Update everything from the beginning of the listing down to the line containing "Action: coord(24,316)" by replacing "Image resolution" with "Screenshot size", leaving all other text unchanged.

[Start Input rows]

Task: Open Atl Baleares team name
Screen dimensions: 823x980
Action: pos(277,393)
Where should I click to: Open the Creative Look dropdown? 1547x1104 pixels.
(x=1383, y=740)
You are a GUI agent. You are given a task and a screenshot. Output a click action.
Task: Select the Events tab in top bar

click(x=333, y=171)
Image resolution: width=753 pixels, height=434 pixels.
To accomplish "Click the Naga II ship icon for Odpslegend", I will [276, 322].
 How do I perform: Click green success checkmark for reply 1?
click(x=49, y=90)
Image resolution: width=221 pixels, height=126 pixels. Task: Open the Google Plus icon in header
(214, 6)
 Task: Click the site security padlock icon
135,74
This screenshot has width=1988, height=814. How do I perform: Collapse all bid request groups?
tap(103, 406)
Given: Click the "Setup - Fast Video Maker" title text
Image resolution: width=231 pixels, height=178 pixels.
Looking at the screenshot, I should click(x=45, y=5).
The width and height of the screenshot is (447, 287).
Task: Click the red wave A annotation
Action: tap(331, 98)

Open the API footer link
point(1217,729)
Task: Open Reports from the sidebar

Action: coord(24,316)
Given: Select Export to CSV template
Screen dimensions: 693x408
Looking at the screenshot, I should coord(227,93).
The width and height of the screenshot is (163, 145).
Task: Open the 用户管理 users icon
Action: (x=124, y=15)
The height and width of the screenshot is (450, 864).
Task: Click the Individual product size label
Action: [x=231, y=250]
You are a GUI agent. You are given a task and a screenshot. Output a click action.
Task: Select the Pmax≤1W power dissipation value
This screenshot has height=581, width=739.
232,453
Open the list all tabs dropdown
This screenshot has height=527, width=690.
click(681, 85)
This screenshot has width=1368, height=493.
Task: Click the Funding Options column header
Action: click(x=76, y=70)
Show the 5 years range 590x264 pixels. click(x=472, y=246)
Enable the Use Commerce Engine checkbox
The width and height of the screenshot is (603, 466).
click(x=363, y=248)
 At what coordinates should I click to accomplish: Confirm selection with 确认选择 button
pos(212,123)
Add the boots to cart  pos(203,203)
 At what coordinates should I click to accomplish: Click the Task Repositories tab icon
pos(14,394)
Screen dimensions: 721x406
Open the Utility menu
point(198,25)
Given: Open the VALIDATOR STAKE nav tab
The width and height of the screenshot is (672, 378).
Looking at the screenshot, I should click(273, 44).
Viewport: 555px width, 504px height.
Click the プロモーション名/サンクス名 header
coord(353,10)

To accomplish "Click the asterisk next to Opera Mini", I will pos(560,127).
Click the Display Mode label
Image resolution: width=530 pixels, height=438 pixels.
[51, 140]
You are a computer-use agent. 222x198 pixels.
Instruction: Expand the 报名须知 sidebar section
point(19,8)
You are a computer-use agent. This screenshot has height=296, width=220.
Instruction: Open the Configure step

[End Input rows]

## Task output
Task: Open Atl Baleares team name
Screen dimensions: 823x980
Action: pos(277,393)
Where should I click to: Open the Creative Look dropdown? 1547x1104 pixels.
(x=1383, y=740)
You are a GUI agent. You are given a task and a screenshot. Output a click action.
Task: Select the Events tab in top bar

click(x=333, y=171)
Screenshot size: width=753 pixels, height=434 pixels.
To accomplish "Click the Naga II ship icon for Odpslegend", I will [276, 322].
 How do I perform: Click green success checkmark for reply 1?
click(x=49, y=90)
Screenshot size: width=221 pixels, height=126 pixels. Task: Open the Google Plus icon in header
(214, 6)
 Task: Click the site security padlock icon
135,74
This screenshot has width=1988, height=814. How do I perform: Collapse all bid request groups?
tap(103, 406)
Given: Click the "Setup - Fast Video Maker" title text
Screenshot size: width=231 pixels, height=178 pixels.
Looking at the screenshot, I should click(x=45, y=5).
The width and height of the screenshot is (447, 287).
Task: Click the red wave A annotation
Action: tap(331, 98)

Open the API footer link
point(1217,729)
Task: Open Reports from the sidebar

Action: coord(24,316)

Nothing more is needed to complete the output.